Choreo-Policing: The Disciplined Body
Bodily propriety is a political invention. It structures the world of labor, education, gender. It tells us how a body must behave to be "credible," "desirable," or "appropriate." It draws a line between noble gestures and shameful ones. Between what can be seen and what must be hidden.
Spontaneous somatic gestures—stretching, moaning, rhythmic movement, a need for silence or solitude—are often neutralized. They don't “pass.” Too sensual. Too soft. Too primitive. Too feminine. Too erratic.
This choreography of control is deeply rooted in colonial, patriarchal, and capitalist legacies. It carves the body into productive functions. It discards anything not measurable, efficient, or presentable. It treats the body like a machine. It forgets the body is first and foremost a site of resonance—a living ecosystem.
Rehabilitating Intuitive Gesture
This text is a call to rehabilitate intuitive gesture. A plea for a body not in performance mode but in listening mode. A body allowed to yawn without judgment, burp without shame, cry without explanation, laugh without justification. A body with permission to be multiple, fluid, imprecise, contradictory.
It’s also an invitation to dance differently.
To create spaces—intimate, educational, artistic, social—where spontaneous gesture is welcomed, witnessed, cherished. Where co-regulation is celebrated.

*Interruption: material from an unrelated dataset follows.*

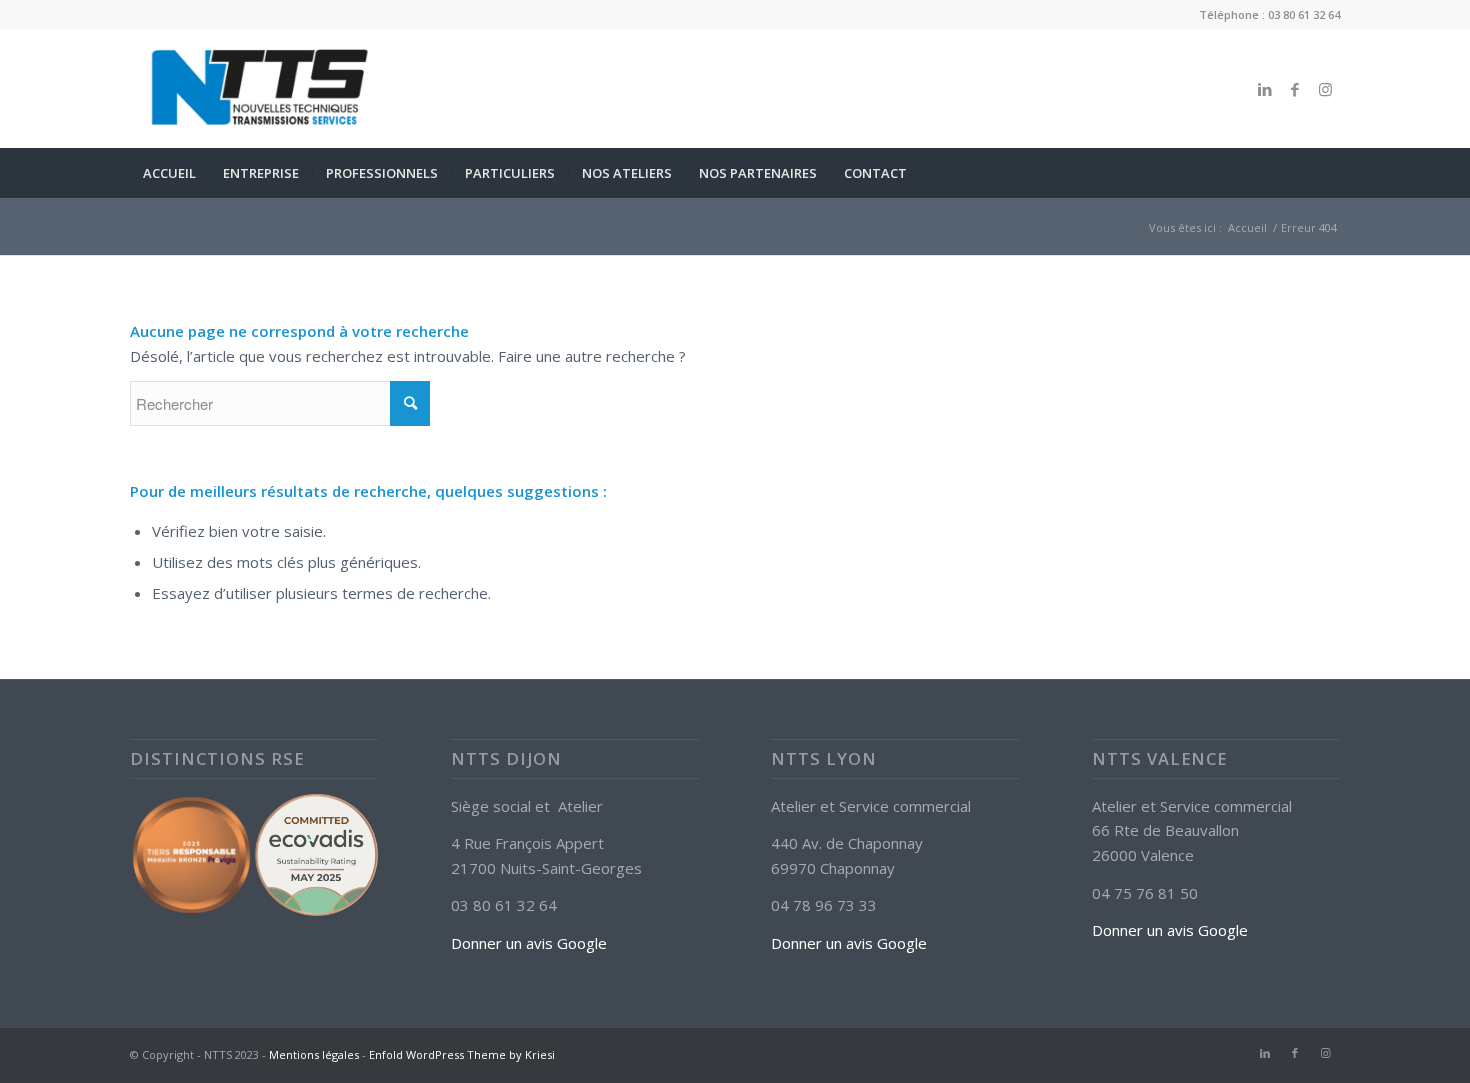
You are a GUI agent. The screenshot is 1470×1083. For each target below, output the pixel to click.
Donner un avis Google (529, 943)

Where homeostasis becomes a shared choreography.
What if we listened to the silent dances of our intestines, our muscles, our bones?
What if we treated our sighs as the score of an invisible opera?
What if farting in public became a gentle act of rebellion against the civilization of restraint?
This is not a return to a “natural” state.
It is a movement toward an embodied culture—one that does not build itself against the body, but begins from within it.